Essa indicação na CBO, repita-se, não significa a regulamentação dessa profissão, muito menos estímulo do poder público à atividade. Apenas representa o reconhecimento, pelo MTE, de que grande número de pessoas adota a prostituição como atividade profissional, independentemente de julgamentos morais.

Aspectos finais

A prostituição não é crime nem atividade ilegal no Brasil.
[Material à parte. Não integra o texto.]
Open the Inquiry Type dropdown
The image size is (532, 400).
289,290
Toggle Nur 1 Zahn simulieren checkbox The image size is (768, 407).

A exploração dela é que pode ser punida, assim como a prostituição de crianças e adolescentes, que não pode ser admitida em nenhum caso. Também não é profissão regulamentada, mas apenas atividade cuja existência é reconhecida pelo Ministério do Trabalho e Emprego, como não podia deixar de ser, sem que isso signifique estímulo ou apologia.

Prostitutas merecem respeito, pois são seres humanos como os demais e se dedicam a atividade cuja necessidade é comprovada pela sua própria longevidade. Não é à toa costumar-se dizer que a prostituição é a “profissão mais antiga” do mundo. Seja ou não, é realidade social cuja existência precisa ser admitida, sem hipocrisia. Muitas pessoas dedicadas à prostituição, se não a maioria, não realizam a atividade por deleite, mas por necessidade de ocupação e por falta de opção – embora não se deva ignorar a existência de pessoas na prostituição que estão por a preferirem a outras ocupações. A atividade, por si só, não gera mal para as demais pessoas.

O julgamento moral é individual. Se alguém não concorda com a prostituição, basta que não se utilize dos serviços de prostitutas. Embora as pessoas tenham o direito de intimamente reprovarem esse trabalho, isso não justifica o desrespeito, a violência nem, muito menos, a criminalização dessa atividade.